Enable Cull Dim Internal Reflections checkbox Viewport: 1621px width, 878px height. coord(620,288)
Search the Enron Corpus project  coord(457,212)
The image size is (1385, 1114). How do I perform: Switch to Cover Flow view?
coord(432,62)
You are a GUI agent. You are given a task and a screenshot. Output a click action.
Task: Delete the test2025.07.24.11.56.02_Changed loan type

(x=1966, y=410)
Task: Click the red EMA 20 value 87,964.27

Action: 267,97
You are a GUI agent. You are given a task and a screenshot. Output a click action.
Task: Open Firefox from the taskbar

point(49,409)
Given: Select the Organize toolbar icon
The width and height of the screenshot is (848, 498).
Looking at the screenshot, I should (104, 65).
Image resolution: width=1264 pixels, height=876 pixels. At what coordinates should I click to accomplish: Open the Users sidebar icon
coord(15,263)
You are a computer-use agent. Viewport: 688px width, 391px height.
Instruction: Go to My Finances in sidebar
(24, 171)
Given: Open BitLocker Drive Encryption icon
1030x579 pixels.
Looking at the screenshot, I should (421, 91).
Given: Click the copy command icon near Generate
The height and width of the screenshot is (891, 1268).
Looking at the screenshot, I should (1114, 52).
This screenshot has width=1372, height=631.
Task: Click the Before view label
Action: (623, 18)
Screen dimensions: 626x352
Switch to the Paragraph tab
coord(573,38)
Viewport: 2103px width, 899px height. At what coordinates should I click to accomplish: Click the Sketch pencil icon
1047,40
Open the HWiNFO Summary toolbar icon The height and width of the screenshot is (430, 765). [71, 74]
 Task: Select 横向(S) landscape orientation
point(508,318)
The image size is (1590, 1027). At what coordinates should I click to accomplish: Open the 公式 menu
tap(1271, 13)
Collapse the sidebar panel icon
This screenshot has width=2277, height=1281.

> **EXERCISE AIM**
Which lines in the data above hold the string "toolbar"? Show each one.

> **REPLY**
Given: Select the Organize toolbar icon
Open the HWiNFO Summary toolbar icon The height and width of the screenshot is (430, 765). [71, 74]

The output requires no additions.